Rubens Barrichello and Nico Rosberg swap teams for 2010 © LAT
At some point Barrichello clearly found out that Nico was coming, and with Jenson clearly set to stay, he knew that he had to look elsewhere. The Williams seat vacated by Rosberg looked like a good bet. A rival driver manager told me back in Monza that Barrichello would be heading to Grove, although the deal was not confirmed until after Abu Dhabi.
It's tempting to suggest that he committed to Williams too early, and had he waited, he might have retained his seat - and kept Schumacher in his armchair. But once he knew Rosberg was signed it would have been foolish not to find secure employment elsewhere.
The Barrichello/Williams partnership looks to be an interesting one. With Nico Hulkenberg in the other seat Rubens will have a rookie team-mate for the first time since he had Jan Magnussen alongside him at Stewart in 1997. Over the past decade he's had just two partners, Schumacher and Button.
Much depends on how the Cosworth engine performs. Rubens continues to push the boundaries as he enters his 18th consecutive season, one that will see him notch up his 300th start ("I don't know if anyone will be able to beat that").

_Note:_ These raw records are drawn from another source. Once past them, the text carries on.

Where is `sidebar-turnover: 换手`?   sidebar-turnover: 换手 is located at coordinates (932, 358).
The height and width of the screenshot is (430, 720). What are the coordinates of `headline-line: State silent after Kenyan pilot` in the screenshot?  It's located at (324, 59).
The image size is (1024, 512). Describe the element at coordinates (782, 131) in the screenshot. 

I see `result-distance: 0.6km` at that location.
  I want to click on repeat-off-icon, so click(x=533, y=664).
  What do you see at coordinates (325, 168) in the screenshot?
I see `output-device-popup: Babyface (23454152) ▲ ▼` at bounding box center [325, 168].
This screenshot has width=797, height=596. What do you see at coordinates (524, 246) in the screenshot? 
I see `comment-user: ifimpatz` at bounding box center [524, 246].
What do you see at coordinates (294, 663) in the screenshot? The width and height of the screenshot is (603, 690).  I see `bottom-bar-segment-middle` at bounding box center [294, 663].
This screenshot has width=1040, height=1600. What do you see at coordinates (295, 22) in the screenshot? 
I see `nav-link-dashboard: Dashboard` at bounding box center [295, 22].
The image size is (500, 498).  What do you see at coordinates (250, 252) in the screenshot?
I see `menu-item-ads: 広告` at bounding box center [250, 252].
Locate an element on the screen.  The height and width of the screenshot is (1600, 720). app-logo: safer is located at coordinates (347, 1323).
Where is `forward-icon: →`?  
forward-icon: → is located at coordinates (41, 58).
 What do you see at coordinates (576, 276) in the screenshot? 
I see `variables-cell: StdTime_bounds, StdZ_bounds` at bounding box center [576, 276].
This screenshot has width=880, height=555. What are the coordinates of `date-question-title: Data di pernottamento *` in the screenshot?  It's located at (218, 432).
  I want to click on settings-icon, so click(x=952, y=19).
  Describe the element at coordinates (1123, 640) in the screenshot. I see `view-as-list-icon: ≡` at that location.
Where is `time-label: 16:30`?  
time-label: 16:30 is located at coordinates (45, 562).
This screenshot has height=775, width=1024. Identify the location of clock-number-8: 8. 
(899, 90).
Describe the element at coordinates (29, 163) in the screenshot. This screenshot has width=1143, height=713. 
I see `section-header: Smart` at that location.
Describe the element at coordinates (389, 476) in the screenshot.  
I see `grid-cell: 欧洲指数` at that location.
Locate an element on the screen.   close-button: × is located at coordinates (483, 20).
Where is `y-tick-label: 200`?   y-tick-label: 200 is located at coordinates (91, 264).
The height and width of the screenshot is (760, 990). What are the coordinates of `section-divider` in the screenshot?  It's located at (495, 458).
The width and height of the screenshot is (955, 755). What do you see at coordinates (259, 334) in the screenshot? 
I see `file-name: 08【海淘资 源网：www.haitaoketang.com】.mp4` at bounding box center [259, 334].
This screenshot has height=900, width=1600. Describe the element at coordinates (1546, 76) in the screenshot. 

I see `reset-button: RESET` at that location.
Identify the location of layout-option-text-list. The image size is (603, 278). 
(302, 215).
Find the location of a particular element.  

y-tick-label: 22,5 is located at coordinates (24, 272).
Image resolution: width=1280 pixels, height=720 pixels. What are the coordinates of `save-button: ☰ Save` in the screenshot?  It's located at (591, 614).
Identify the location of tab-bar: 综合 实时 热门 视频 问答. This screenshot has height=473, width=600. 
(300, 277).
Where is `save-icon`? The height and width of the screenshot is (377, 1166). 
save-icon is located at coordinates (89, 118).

That start record will even remain out of the reach of Schumacher. More than three years older, Michael will take the focus off any questions about Barrichello's age. Not that it ever really was with the man himself - he's just happy to still be out there competing after being all but written off 12 months ago.
"It's a good show how you have to think in life, you have to dream and you have to work for it. I cannot study for an exam and hope God is going to help me, because he's not, but if you do believe and you do work for yourself, things can come around. And I think I am a good example."